╭─ Provided text

Skip to content

etiu/LogS_predictor

Repository files navigation

logS ADMET Predictor — End-to-End ML Pipeline

XGBoost solubility (logS) prediction model, served via BentoML, containerized with Docker, orchestrated with Kubernetes, and deployed on Azure — with a professional web frontend.


Overview

This project builds a complete production ML pipeline for predicting aqueous solubility (logS) of drug-like molecules from SMILES strings. It demonstrates how modern ML tools chain together from model training to cloud deployment.

Train & track  →  Register model  →  Package as API  →  Containerize  →  Deploy
   MLflow            MLflow            BentoML            Docker         Kubernetes + Azure

Model performance (Butina-split validated):

  • Dataset: Delaney logS benchmark (1,128 molecules)
  • Split: Butina clustering (chemically diverse train/test)
  • Tuning: Optuna (50 trials)

╰─

__Work instructions__:
- A) According to the repository page, which tool was used for tuning, and with how many trials?
- B) Repeat the repository page word for word, starting with "XGBoost solubility (logS)" and going on through "benchmark (1,128 molecules)".

╭─ Stored rows

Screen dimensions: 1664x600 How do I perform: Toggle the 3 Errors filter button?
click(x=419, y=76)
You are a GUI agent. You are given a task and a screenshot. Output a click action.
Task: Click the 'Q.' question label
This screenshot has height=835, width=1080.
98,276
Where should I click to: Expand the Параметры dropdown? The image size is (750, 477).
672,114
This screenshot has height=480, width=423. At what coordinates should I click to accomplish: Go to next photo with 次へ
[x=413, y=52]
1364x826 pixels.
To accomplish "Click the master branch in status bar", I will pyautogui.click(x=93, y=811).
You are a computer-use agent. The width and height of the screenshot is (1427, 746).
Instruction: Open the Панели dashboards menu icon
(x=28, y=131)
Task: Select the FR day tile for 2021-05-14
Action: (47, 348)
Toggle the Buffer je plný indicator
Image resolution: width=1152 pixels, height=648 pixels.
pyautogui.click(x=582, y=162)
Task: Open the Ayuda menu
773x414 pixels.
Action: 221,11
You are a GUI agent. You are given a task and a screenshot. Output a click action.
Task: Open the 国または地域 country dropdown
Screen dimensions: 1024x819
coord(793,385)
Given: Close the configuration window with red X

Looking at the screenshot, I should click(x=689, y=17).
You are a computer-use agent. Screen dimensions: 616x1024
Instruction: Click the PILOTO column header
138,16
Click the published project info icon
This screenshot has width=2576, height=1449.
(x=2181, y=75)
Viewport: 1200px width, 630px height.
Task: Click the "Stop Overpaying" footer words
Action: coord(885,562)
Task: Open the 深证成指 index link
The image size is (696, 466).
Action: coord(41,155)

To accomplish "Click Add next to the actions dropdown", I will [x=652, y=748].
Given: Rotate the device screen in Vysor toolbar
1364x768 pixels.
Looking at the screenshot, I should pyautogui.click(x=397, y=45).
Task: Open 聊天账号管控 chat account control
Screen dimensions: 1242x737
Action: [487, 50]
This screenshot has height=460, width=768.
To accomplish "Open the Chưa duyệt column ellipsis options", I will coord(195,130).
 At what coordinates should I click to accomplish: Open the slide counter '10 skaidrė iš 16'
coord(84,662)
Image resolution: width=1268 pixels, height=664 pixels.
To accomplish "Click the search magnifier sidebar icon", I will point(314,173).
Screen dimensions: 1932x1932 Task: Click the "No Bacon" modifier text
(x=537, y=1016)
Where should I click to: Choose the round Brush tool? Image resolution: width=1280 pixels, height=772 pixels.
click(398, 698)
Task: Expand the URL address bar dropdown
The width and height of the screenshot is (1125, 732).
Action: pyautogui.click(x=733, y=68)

╰─

__Problem solutions__:
- A) Optuna, with 50 trials.

- B)
XGBoost solubility (logS) prediction model, served via BentoML, containerized with Docker, orchestrated with Kubernetes, and deployed on Azure — with a professional web frontend.


Overview

This project builds a complete production ML pipeline for predicting aqueous solubility (logS) of drug-like molecules from SMILES strings. It demonstrates how modern ML tools chain together from model training to cloud deployment.

Train & track  →  Register model  →  Package as API  →  Containerize  →  Deploy
   MLflow            MLflow            BentoML            Docker         Kubernetes + Azure

Model performance (Butina-split validated):

  • Dataset: Delaney logS benchmark (1,128 molecules)